• Records for the exercise
+--
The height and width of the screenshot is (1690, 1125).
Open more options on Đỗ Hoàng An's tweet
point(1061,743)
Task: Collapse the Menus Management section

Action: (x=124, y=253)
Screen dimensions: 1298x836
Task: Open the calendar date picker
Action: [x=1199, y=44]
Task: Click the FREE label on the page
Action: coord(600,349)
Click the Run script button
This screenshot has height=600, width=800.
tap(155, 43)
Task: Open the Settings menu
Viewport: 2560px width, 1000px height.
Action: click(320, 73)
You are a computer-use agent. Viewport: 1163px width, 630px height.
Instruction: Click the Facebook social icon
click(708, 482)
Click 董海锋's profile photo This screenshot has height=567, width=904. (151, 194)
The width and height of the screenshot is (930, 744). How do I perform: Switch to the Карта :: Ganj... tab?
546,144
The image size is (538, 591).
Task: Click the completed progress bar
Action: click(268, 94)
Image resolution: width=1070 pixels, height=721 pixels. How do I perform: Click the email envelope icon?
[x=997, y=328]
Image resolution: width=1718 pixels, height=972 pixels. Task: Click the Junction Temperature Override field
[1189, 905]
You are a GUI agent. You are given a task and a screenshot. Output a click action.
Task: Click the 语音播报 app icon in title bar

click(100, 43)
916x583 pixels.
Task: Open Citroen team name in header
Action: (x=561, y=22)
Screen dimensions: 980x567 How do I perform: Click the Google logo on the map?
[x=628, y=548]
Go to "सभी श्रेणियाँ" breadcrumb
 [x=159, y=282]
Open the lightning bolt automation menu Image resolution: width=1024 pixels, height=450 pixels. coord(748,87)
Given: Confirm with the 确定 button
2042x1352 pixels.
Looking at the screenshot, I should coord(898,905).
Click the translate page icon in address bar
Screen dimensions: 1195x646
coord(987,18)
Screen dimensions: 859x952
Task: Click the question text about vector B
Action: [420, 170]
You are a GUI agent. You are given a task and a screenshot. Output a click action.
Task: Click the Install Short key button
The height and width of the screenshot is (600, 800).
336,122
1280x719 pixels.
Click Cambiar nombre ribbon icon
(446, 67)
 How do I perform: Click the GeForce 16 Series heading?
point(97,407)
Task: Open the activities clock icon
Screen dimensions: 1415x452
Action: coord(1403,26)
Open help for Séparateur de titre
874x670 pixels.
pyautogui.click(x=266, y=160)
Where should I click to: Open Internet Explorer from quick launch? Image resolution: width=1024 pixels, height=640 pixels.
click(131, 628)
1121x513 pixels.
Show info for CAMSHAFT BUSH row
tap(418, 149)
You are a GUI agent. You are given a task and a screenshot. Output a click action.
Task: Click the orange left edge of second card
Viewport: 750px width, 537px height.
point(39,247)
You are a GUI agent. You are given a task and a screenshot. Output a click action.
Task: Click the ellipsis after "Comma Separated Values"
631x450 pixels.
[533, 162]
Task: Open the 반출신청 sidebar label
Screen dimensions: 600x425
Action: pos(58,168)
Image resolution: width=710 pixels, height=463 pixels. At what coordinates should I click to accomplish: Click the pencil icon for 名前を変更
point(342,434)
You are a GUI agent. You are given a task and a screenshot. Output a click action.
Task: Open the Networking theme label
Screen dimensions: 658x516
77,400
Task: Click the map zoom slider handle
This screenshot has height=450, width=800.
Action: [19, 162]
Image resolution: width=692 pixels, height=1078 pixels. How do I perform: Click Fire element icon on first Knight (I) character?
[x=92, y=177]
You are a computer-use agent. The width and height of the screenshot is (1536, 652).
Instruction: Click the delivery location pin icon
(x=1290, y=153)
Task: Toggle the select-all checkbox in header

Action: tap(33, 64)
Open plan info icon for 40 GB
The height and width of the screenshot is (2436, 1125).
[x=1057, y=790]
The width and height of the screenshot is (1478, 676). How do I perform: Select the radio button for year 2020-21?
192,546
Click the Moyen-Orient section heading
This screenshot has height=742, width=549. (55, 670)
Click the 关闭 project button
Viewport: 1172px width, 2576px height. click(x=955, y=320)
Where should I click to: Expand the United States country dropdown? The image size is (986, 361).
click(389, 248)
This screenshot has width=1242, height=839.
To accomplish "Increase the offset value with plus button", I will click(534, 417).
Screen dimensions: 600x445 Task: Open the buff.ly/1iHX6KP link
+--
• Aim of the task
Your task is to retype the entries verbatim, starting with the line that holds "Image resolution: width=1070" and stopping after the line that holds "Click the translate page icon in address bar".

• Expected answer
Image resolution: width=1070 pixels, height=721 pixels. How do I perform: Click the email envelope icon?
[x=997, y=328]
Image resolution: width=1718 pixels, height=972 pixels. Task: Click the Junction Temperature Override field
[1189, 905]
You are a GUI agent. You are given a task and a screenshot. Output a click action.
Task: Click the 语音播报 app icon in title bar

click(100, 43)
916x583 pixels.
Task: Open Citroen team name in header
Action: (x=561, y=22)
Screen dimensions: 980x567 How do I perform: Click the Google logo on the map?
[x=628, y=548]
Go to "सभी श्रेणियाँ" breadcrumb
 [x=159, y=282]
Open the lightning bolt automation menu Image resolution: width=1024 pixels, height=450 pixels. coord(748,87)
Given: Confirm with the 确定 button
2042x1352 pixels.
Looking at the screenshot, I should coord(898,905).
Click the translate page icon in address bar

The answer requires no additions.